The UK Government has announced its intention to introduce a new system of licensing in England for cosmetic procedures which will be tabled today.

The amendment highlighted in the Health and Care Bill will give the Secretary of State for Health and Social Care powers to introduce a license to perform non-surgical cosmetic procedures such as botulinum toxin and dermal filler injectables. The scope and details of this will be determined through extensive engagement including a public consultation.

The licensing scheme will introduce consistent standards which individuals carrying out cosmetic procedures will have to meet, as well as hygiene and safety standards for premises.
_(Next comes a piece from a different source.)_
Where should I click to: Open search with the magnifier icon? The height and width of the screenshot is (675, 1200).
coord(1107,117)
The government is currently analysing responses from a public consultation which ran from November 25, 2021 and will publish a formal response in due course.
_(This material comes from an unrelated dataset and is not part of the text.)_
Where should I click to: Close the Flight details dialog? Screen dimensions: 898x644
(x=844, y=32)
Sajid Javid, Secretary of State for Health and Social Care, said, “While most of those in the aesthetics industry follow good practice when it comes to patient safety, far too many people have been left emotionally and physically scarred after botched cosmetic procedures. I am committed to protecting patient safety by making it an offence for someone to perform these cosmetic procedures without a license. We’re doing all we can to protect patients from potential harm, but I urge anyone considering a cosmetic procedure to take the time to think about the impact on both their physical and mental health and ensure they are using a reputable, safe and qualified practitioner.” 

Professor David Sines, executive chair and
registrar of the Joint Council of Cosmetic Practitioners (JCCP), commented,
“The JCCP was delighted to receive confirmation that the Secretary of State is
now introducing a national system of licensing for non-surgical cosmetic
procedures in England, following his decision to introduce an amendment to the
forthcoming Health and Care Bill. The JCCP places patient safety and public
protection at the heart of all of its activities and has campaigned
relentlessly over the past four years for the implementation of a nationally
approved system of licensing for the aesthetic sector underpinned by mandated
standards for education and training for all practitioners.”